On Linux platforms that use
glibc as the C runtime library (at the time of writing, this is the great majority of most desktop and server distros), it is necessary to compile code against a version of
glibc that is older than any glibc version it will be run on. E.g. if your code is compiled against
glibc v2.5, it will run on
glibc v2.6, but it will not run on
glibc v2.4. Therefore, to maximize compatibility, all code should be compiled against as old a version of
glibc as possible.
When compiling FORTRAN code, the
gfortran compiler has broken ABI compatibility in the 6.X -> 7.X transition, and the 7.X -> 8.X transition.
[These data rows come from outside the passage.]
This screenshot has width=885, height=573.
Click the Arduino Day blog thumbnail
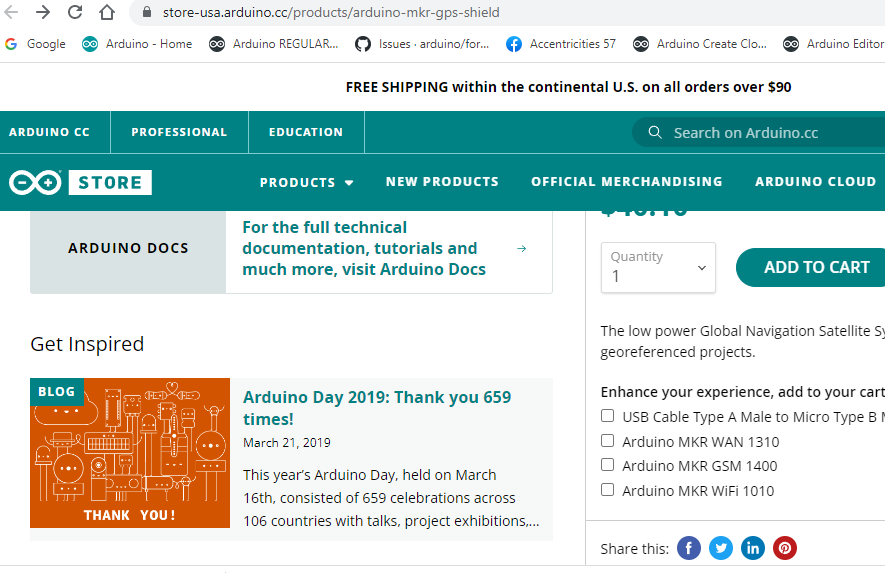point(130,453)
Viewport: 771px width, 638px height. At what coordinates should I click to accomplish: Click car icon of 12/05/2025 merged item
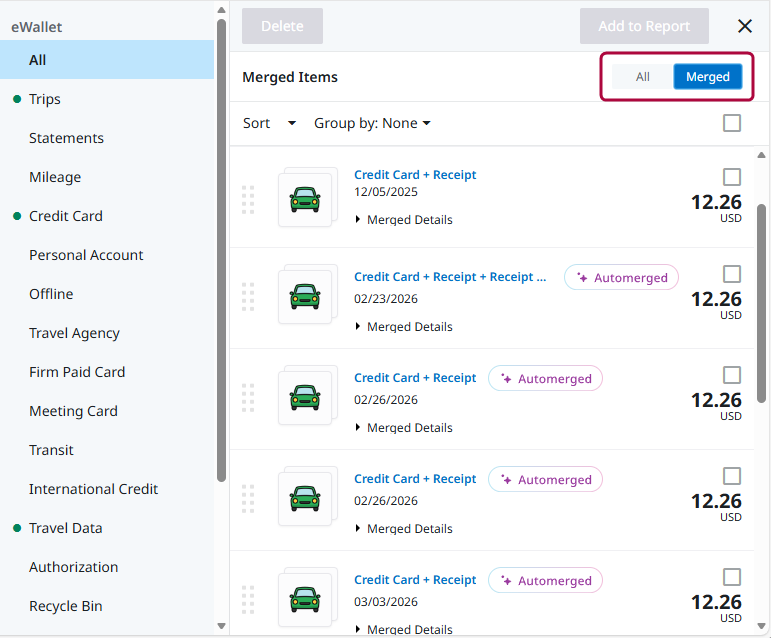tap(305, 199)
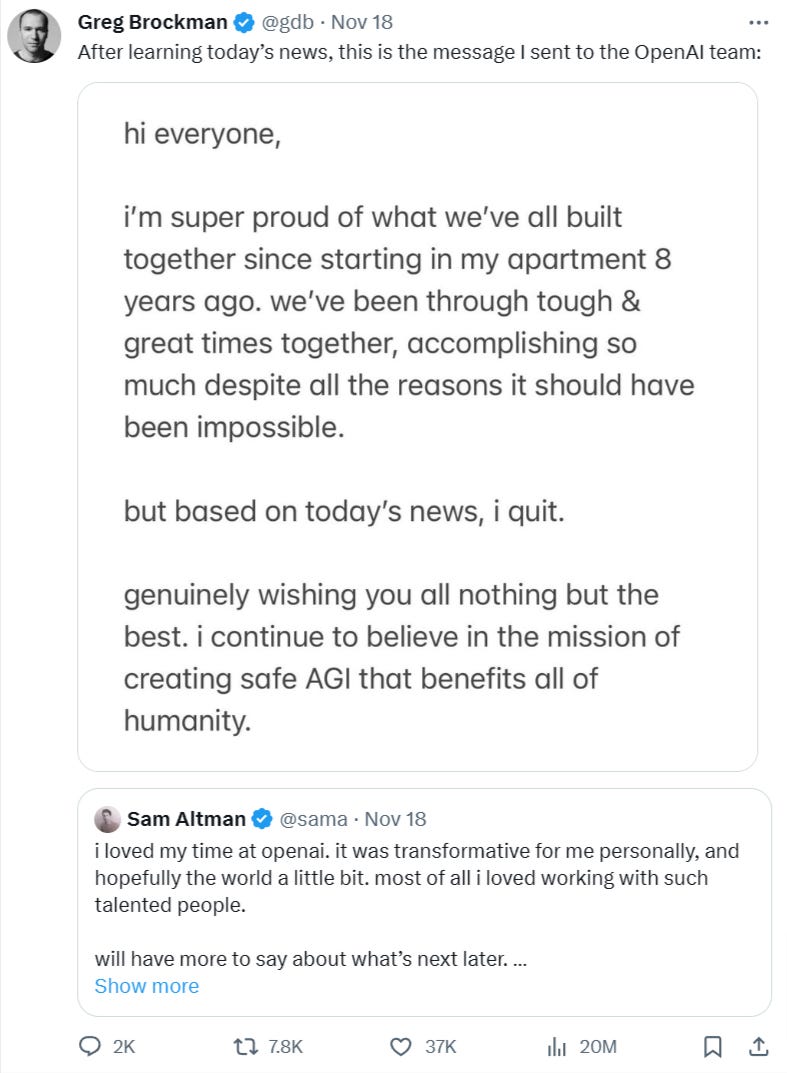
Task: Click the Nov 18 date in quoted tweet
Action: click(x=395, y=819)
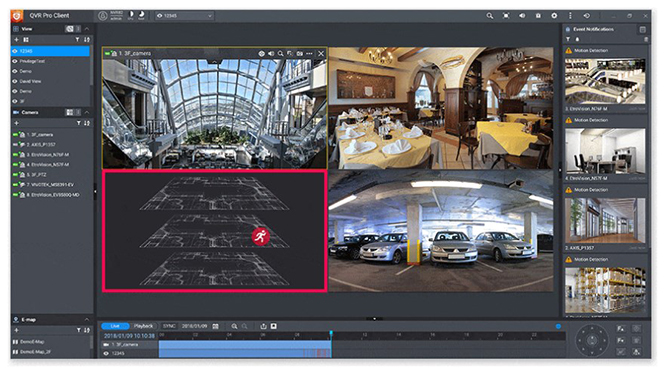Toggle the SYNC playback option

169,326
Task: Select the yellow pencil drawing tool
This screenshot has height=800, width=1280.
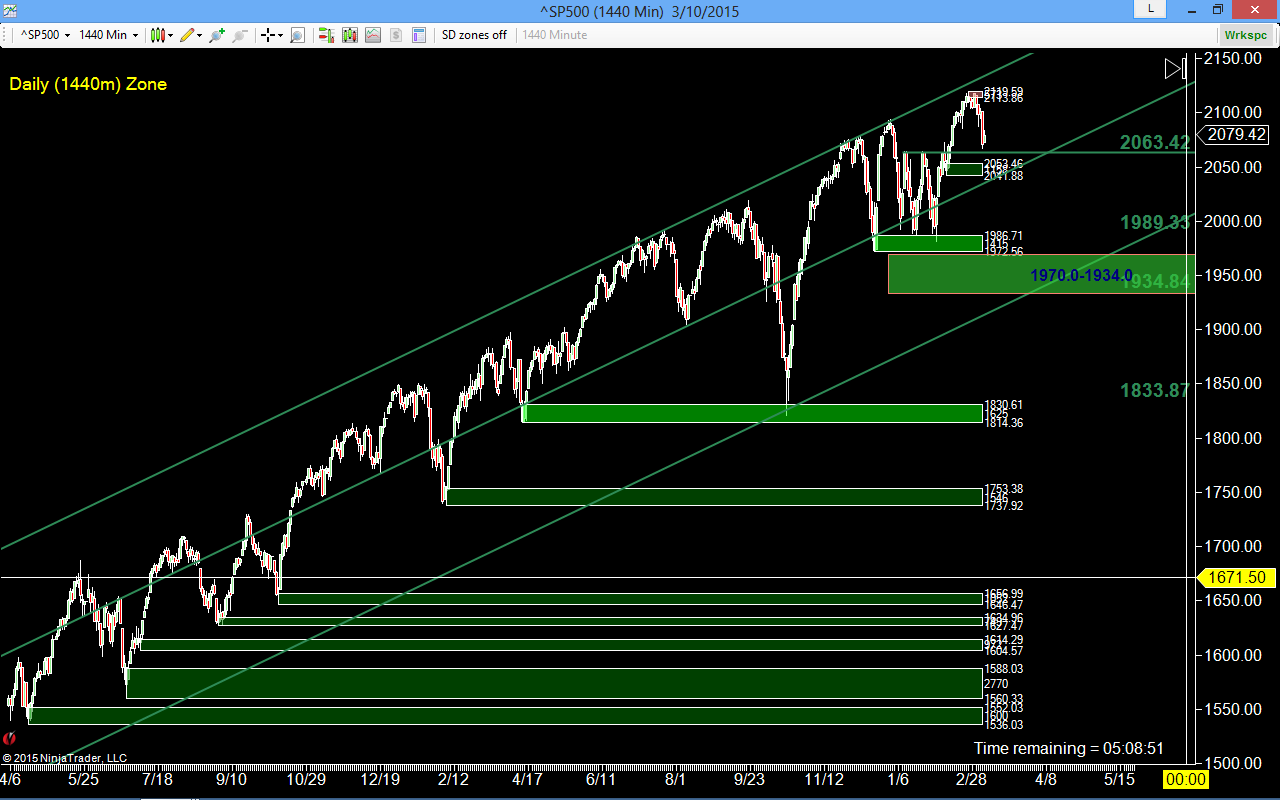Action: point(187,35)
This means that code built with
gfortran 6.X cannot be linked against code built with
gfortran 7.X. We therefore compile all
gfortran code against multiple different
gfortran versions, then at runtime decide which to download based upon the currently running process' existing linkage.
When switching from the
cxx03 standard to
cxx11 in GCC 5, the internal layout of
std::string objects changed. This causes incompatibility between C++ code passing strings back and forth across the public interface if they are not built with the same C++ string ABI. We therefore detect when
std::string objects are being passed around, and warn that you need to build two different versions, one with
cxx03-style strings (doable by setting
-D_GLIBCXX_USE_CXX11_ABI=0 for newer GCC versions) and one with
- Library Dependencies
A large source of problems in binary distribution is improper library linkage. When building a binary object that depends upon another binary object, some operating systems (such as macOS) bake the absolute path to the dependee library into the dependent, whereas others rely on the library being present within a default search path.
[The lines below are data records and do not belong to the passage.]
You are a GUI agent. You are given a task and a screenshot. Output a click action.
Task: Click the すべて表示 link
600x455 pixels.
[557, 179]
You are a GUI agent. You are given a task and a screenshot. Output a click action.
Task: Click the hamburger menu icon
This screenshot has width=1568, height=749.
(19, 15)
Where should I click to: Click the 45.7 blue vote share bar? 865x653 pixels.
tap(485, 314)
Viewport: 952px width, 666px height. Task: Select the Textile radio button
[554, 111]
BinaryBuilder.jl takes care of this by automatically discovering these errors and fixing them by using the
RUNPATH semantics of whichever platform it is targeting. Note that this is technically a build system error, and although we will fix it automatically, it will raise a nice yellow warning during build prefix audit time.
- Embedded absolute paths
Similar to library dependencies, plain files (and even symlinks) can have the absolute location of files embedded within them.
BinaryBuilder.jl will automatically transform symlinks to files within the build prefix to be the equivalent relative path, and will alert you if any files within the prefix contain absolute paths to the build prefix within them. While the latter cannot be automatically fixed, it may help in tracking down problems with the software later on.
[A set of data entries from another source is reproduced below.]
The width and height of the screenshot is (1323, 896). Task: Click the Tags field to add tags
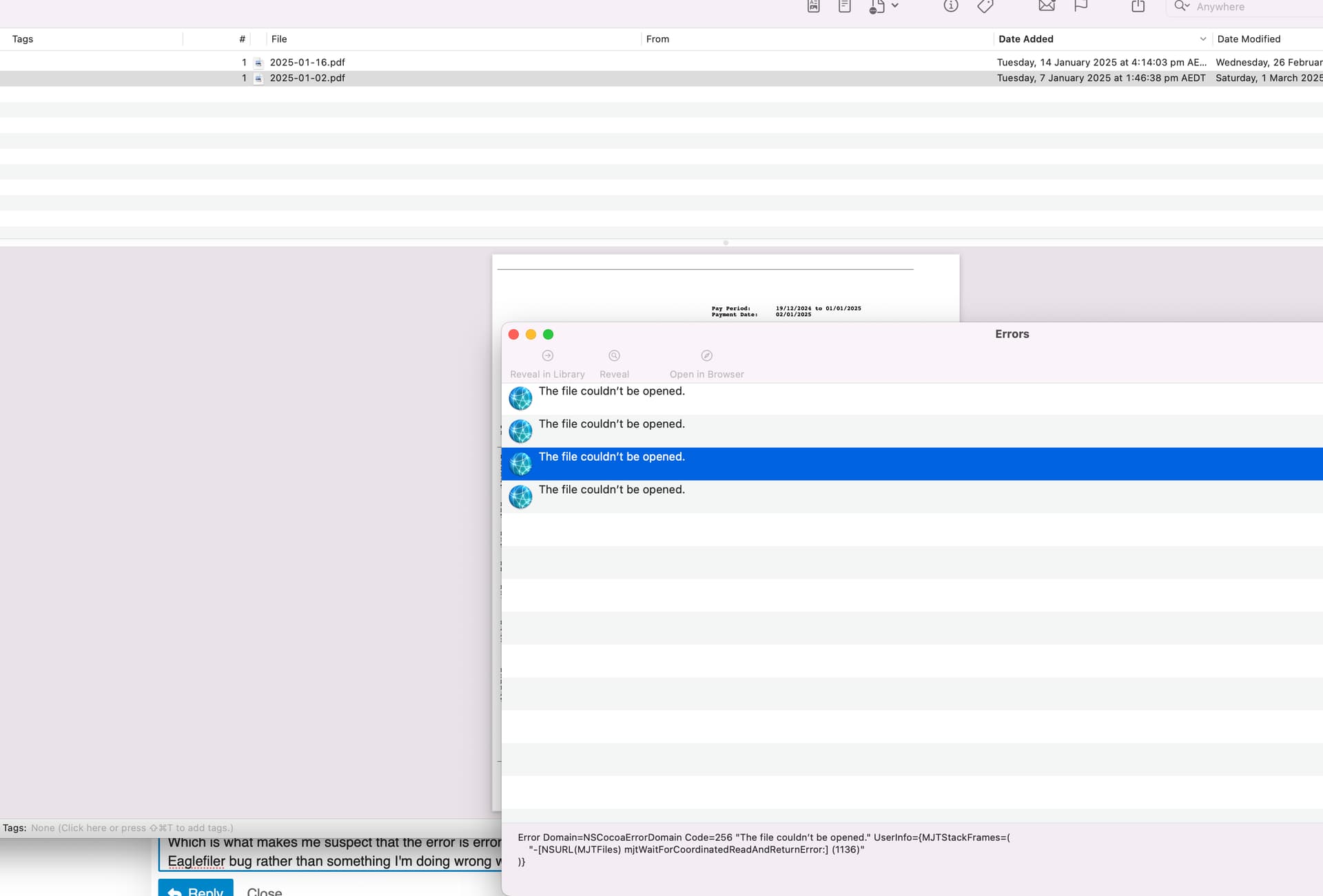click(x=132, y=828)

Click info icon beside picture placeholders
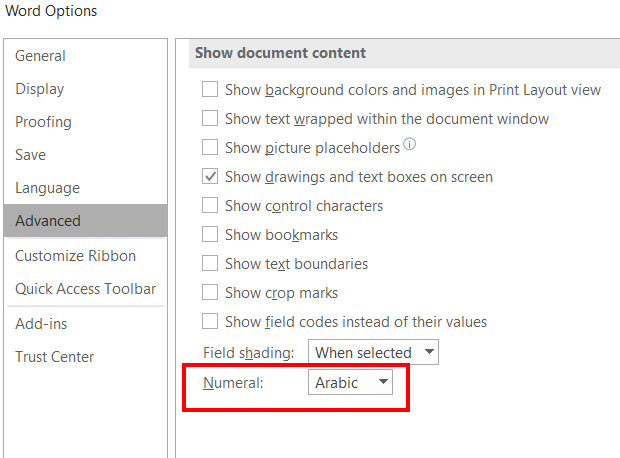tap(409, 146)
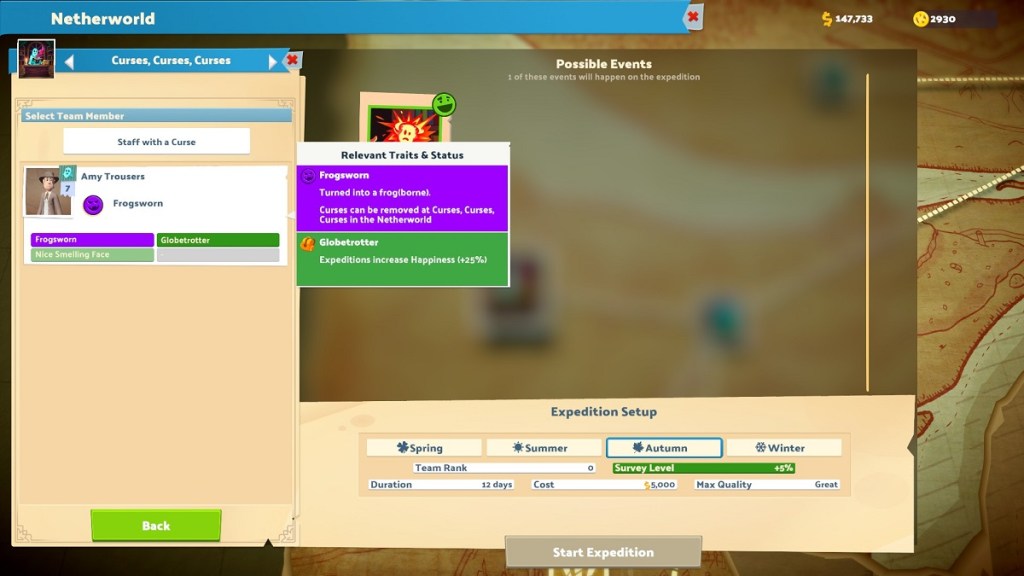The image size is (1024, 576).
Task: Switch the expedition season to Winter
Action: pos(783,448)
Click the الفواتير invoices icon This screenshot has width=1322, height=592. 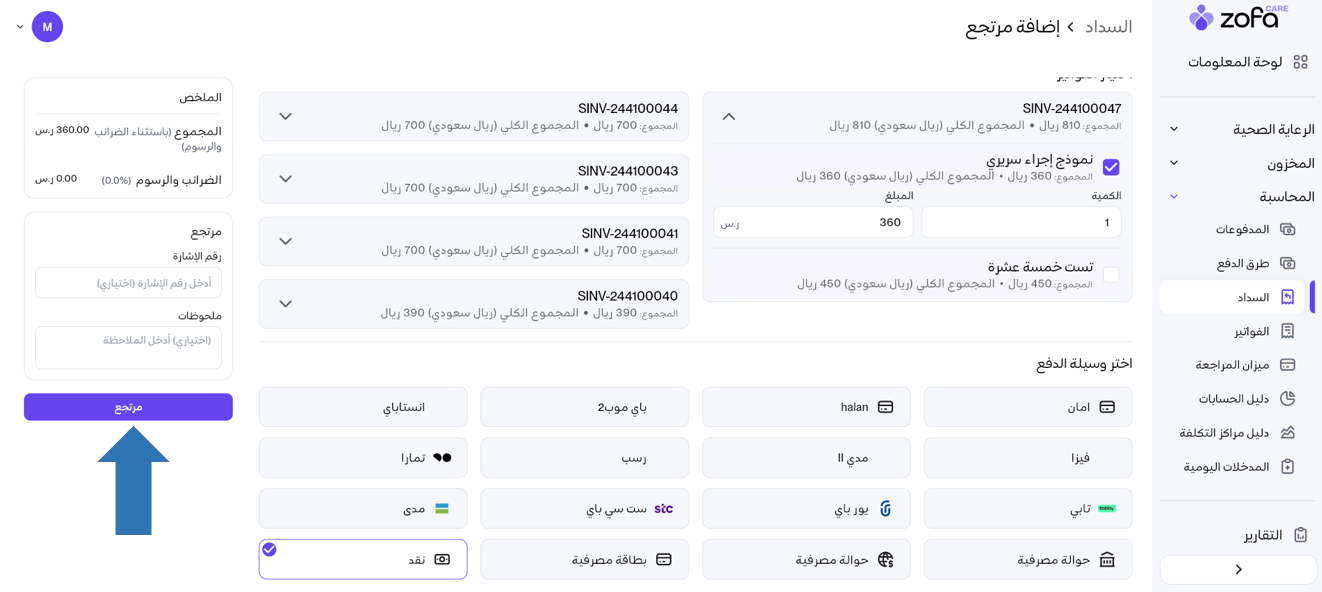(x=1288, y=331)
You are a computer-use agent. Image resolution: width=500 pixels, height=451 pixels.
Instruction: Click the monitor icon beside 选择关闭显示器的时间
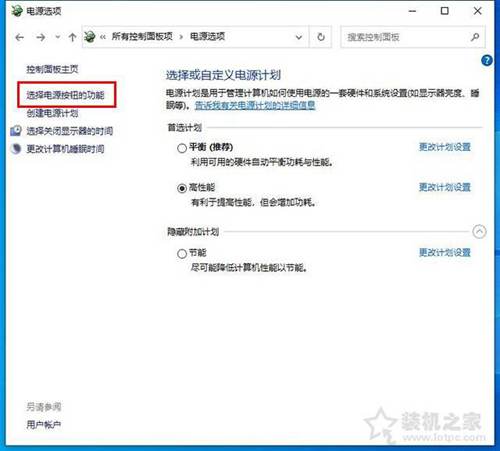[16, 131]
- Instruction Set Differences
When compiling for architectures that have evolved over time (such as
x86_64), it is important to target the correct instruction set, otherwise a binary may contain instructions that will run on the computer it was compiled on, but will fail rather ungracefully when run on a machine that does not have as new a processor.
BinaryBuilder.jl will automatically disassemble every built binary object and inspect the instructions used, warning the user if a binary is found that does not conform to the agreed-upon minimum instruction set architecture. It will also notice if the binary contains a
cpuid instruction, which is a good sign that the binary is aware of this issue and will internally switch itself to use only available instructions.